I don’t even remember the crime I’d allegedly committed – but I sure suffered for it. And since the small but terrible Monetteskis were like a plaid-clad preteen version of the Mafia, everyone else either joined in or stayed neutral but silent.

Eventually I waved the white flag from my lonely isle of misery and to my great relief, little Miss Napoleon and her peeps accepted the terms of my peace pact.


I laugh about it now, but there are 3 lessons I learned from that experience:

1. Bullying sucks. This is a no-brainer.

2. You don’t need to be big to be an effective bully.  Just ask Monette and her mini-minions.

3. Bullying is contagious. It finds and gains strength in numbers, in the affirmation of others, and in the passive silence of those who know it’s wrong but choose to turn a blind eye.

We’re all aware of these truths, but sadly, in the age of Facebook, Twitter, and what I call the “Social Media Mob,” it’s become increasingly easier for us to forget them and become bullies ourselves. I’m ashamed to admit it, but even I’ve been guilty of participating in the Internet gang-bashing of certain infamous individuals.


Admittedly, they’re bullies too, and they had quite a bit backlash coming to them. And I’ll be honest – I don’t like them. At all. But I don’t think I’m the only person who thinks that some of their online attackers went a little too far. 

Today’s Social Media Mob is a lot like the angry mobs of old, but on STEROIDS (and dopamine).

When we’re in a group, it’s easy to get caught up in the uproar, and shout out things we wouldn’t normally say on our own, in real life. And every time we get a reaction (via a like or retweet, for example), the dopamine rush sucks us in even further. 

One of the greatest things about the Internet is that it gives us all power. It’s the great equalizer. Today, everyone has a voice, and everyone can be heard. It doesn’t matter who we are. We may be small, but we can be terrible.

As great as this is, it’s also a little troubling. 

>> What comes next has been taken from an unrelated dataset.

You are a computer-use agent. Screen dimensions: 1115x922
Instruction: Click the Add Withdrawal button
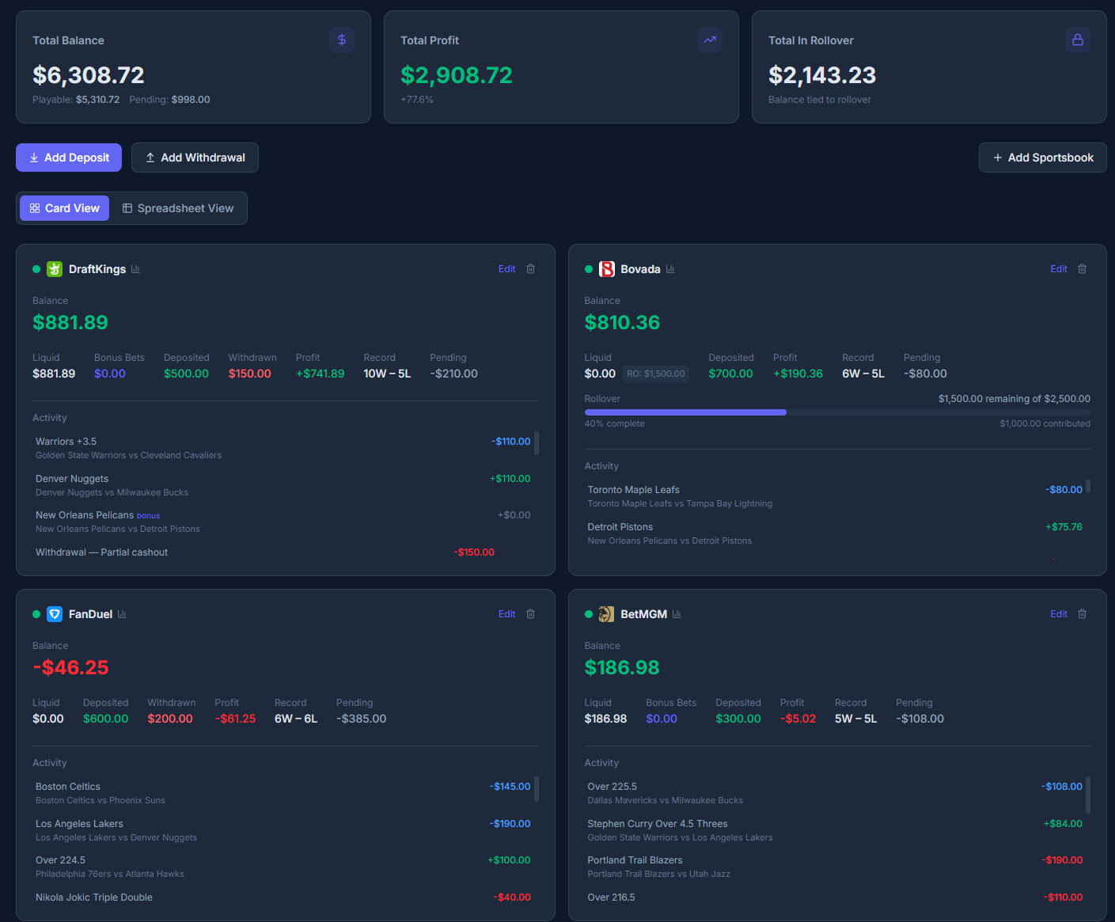click(x=195, y=157)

Because the truth is that many of us aren’t accustomed to wielding this new-found power, and have no idea of its consequences, or the destruction it can leave in its wake. It’s too easy to let the anonymity of the Internet and the snowball effect of the Social Media Mob turn us into the very people we claim to despise. 

Power was always meant to be a force for good, to protect the weak and make the world a better place. So it needs to be restrained by responsibility, guided by a spirit of service, and tempered with compassion and common sense.

We can take a stand for what we believe in without being A-holes. Go! Voice your opinion. Be angry, and rant if you must. But be responsible for the consequences your words may have. Don’t be rash, and please… don’t be ridiculous

Like this guy…

I swear to God, I actually saw a tweet like this among the #NotoCybercrimeLaw Twitter protests. WTH.

We’re better than this. We can be the example Jennifer Livingston talks about, and take a stand against bullying – just by choosing not to be bullies ourselves. It’s a small start, but all it takes is one drop to start the ripple effect. If we can be small but terrible on the web, we can also be small and terrific.